Identification of Ikaros As Novel Interaction Partner of Cyclin D1/CDK4 in MCL

Mantle cell lymphoma (MCL) is a B-cell non-Hodgkin lymphoma characterized by cyclin D1 (CycD1) overexpression. CycD1 physiologically works as a cell cycle regulator in conjunction with CDK4/6, inducing cell cycle progression in G1/S phase. The role of CycD1 in oncogenesis is manyfold, including promoting proliferation, regulating DNA damage response and controlling migration and invasiveness, but many of the interacting proteins and the functional mechanisms underlying their interaction remain unexplored. We therefore aimed to systematically screen for novel CycD1-interacting proteins in MCL using proximity-dependent biotin identification (BioID).

Using an MCL mouse model based on the cooperation of CycD1 and c-myc, we established lymphoma lines from mice expressing CycD1 linked to a bacterial biotin ligase BioID2. The approach enables covalent biotinylation of proteins closely interacting with CycD1 after the addition of biotin. After optimization of the labeling procedure, CycD1-interacting proteins in the MCL cell line were tagged and enriched by streptavidin pull-down, followed by mass spectrometry analysis. The association of CycD1 with candidate proteins was verified by co-immunoprecipitation (Co-IP) and immunofluorescence co-localization and investigated functionally by shRNA knockdown and inhibitor treatment.

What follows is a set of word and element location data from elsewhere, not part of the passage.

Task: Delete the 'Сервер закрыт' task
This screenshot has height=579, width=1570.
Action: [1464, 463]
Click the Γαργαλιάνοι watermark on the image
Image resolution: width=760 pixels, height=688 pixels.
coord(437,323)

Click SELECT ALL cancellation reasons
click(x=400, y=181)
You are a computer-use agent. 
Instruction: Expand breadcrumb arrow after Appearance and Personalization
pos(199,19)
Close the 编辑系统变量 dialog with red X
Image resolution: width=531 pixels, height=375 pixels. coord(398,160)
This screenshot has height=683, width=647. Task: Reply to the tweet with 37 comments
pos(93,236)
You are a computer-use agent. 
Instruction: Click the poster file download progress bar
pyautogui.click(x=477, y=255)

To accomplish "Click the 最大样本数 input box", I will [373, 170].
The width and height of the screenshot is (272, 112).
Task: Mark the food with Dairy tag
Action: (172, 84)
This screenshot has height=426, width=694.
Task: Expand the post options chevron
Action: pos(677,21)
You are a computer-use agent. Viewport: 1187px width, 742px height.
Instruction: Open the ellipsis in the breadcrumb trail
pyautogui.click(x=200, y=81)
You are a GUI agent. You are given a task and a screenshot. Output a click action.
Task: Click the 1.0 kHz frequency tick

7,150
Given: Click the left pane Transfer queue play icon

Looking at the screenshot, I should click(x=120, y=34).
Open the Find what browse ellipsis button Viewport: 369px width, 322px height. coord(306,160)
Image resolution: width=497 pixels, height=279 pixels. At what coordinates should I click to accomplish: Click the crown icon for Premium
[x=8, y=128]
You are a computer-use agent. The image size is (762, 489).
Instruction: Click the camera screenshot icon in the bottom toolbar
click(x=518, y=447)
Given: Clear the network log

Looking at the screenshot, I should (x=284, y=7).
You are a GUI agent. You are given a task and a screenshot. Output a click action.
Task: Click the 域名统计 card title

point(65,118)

Among other candidates, we found the transcription factor Ikaros (Ikzf1) to be specifically interacting with CycD1. The interaction in a complex consisting of CycD1, CDK4, and Ikaros was verified by Co-IP in human MCL (hMCL) cells, and CycD1 and Ikaros were found to co-localize in the cell nuclei of hMCL cells. Knockdown of Ikaros and treatment with the Ikaros degrader lenalidomide and also the novel degrader CFT7455 induced apoptosis, G1-phase arrest and decreased CycD1 expression, indicating a direct effect of Ikaros on CycD1 levels. In ongoing experiments, we observed that CDK4 inhibition may affect the phosphorylation of specific amino acids in Ikaros, altering the nuclear localization and transcriptional activity of Ikaros.

In summary, we identified Ikaros as a novel interaction partner of CycD1/CDK4 in MCL. Our results indicate that Ikaros can transcriptionally regulate and stabilize CycD1, and in turn, CycD1-CDK4 may phosphorylate Ikaros and affect Ikaros transcriptional activity. This feedback loop may play an important role in the pathogenesis of MCL and could serve as a novel potential therapeutic target in MCL.